_Written task_
Render every line of the material below as a JSON list of strings, one string per line, skipping blank lines and leaving out the pictures.

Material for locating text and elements
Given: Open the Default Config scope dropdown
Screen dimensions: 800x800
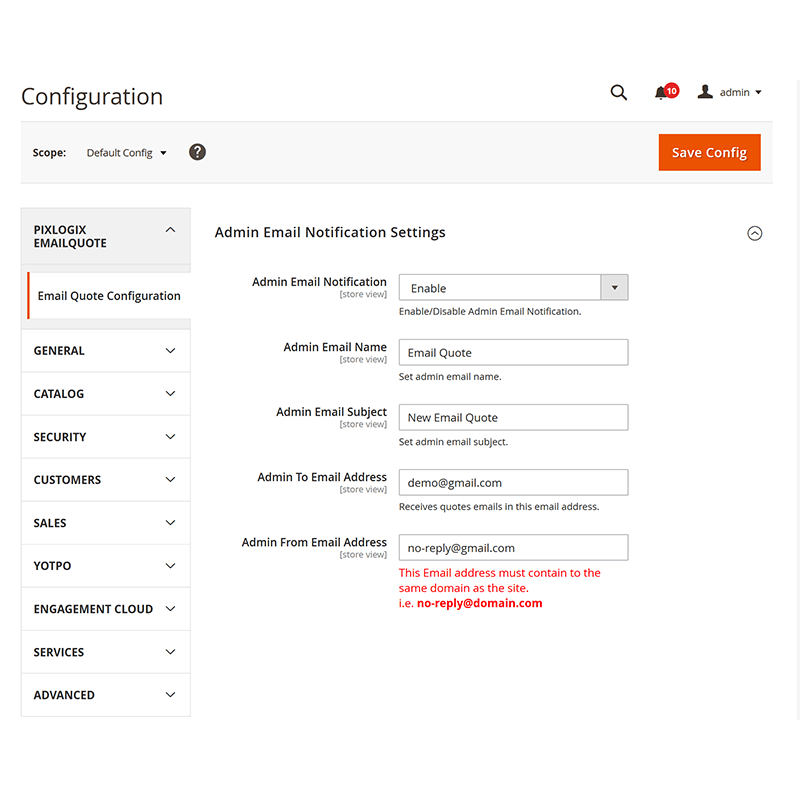Looking at the screenshot, I should 126,152.
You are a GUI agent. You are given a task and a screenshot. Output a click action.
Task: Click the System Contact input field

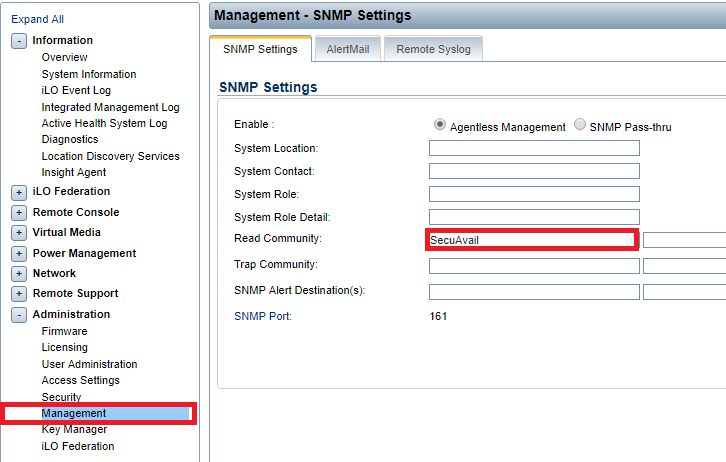tap(534, 171)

_Worked answer_
[
  "Given: Open the Default Config scope dropdown",
  "Screen dimensions: 800x800",
  "Looking at the screenshot, I should 126,152.",
  "You are a GUI agent. You are given a task and a screenshot. Output a click action.",
  "Task: Click the System Contact input field",
  "tap(534, 171)"
]